• **提示文**:
☆ ☆ ☆ ☆ ☆
②マーサ・シュテフィ・ブラウン(Martha Steffy Browne, 1898〜1990)
*『貨幣の存在理論(Die Anwesungstheorie des Geldes)』により、ウィーン大学法政治学部にて1921年政治学博士号取得。
*ウィーン大学法政治学部で女性二番目の政治学博士号取得者。

③ゴットフリート・フォン・ハーバラー(Gottfried von Haberler, 1900〜1995)
*『為替レート理論の独断的歴史(Dogmengeschichte der Wechselkurstheorien)』により、ウィーン大学法政治学部にて1923年政治学博士号取得。
*第一指導教授はオトマール・シュパン。

④フリッツ・マハループ(Fritz Machlup, 1902〜1983)
*『金の基軸通貨(Die Goldkernwährung)』により、ウィーン大学法政治学部にて1923年博士号取得。

⑤オスカー・モルゲンシュテルン(Oskar Morgenstern, 1902〜1977)
*ウィーン大学法政治学部にて1925年政治学博士号取得。
☆ ☆ ☆ ☆ ☆
• **保存データ**:
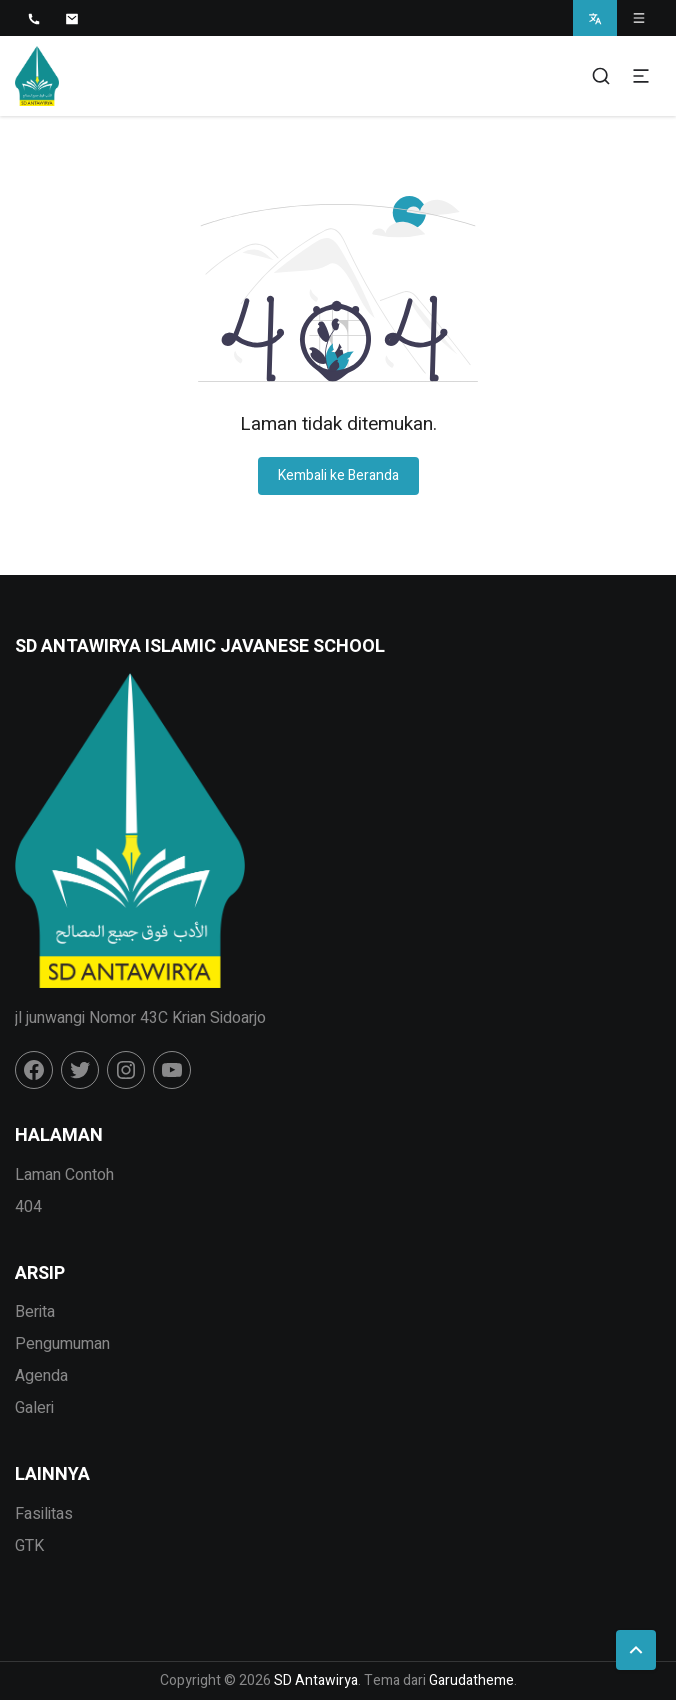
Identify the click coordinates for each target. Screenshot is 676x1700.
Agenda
☆ ☆ ☆ ☆ ☆
• **課題の目的**:
提示文によると、ゴットフリート・フォン・ハーバラーの第一指導教授は誰か。

• **本課題の解答**:
オトマール・シュパン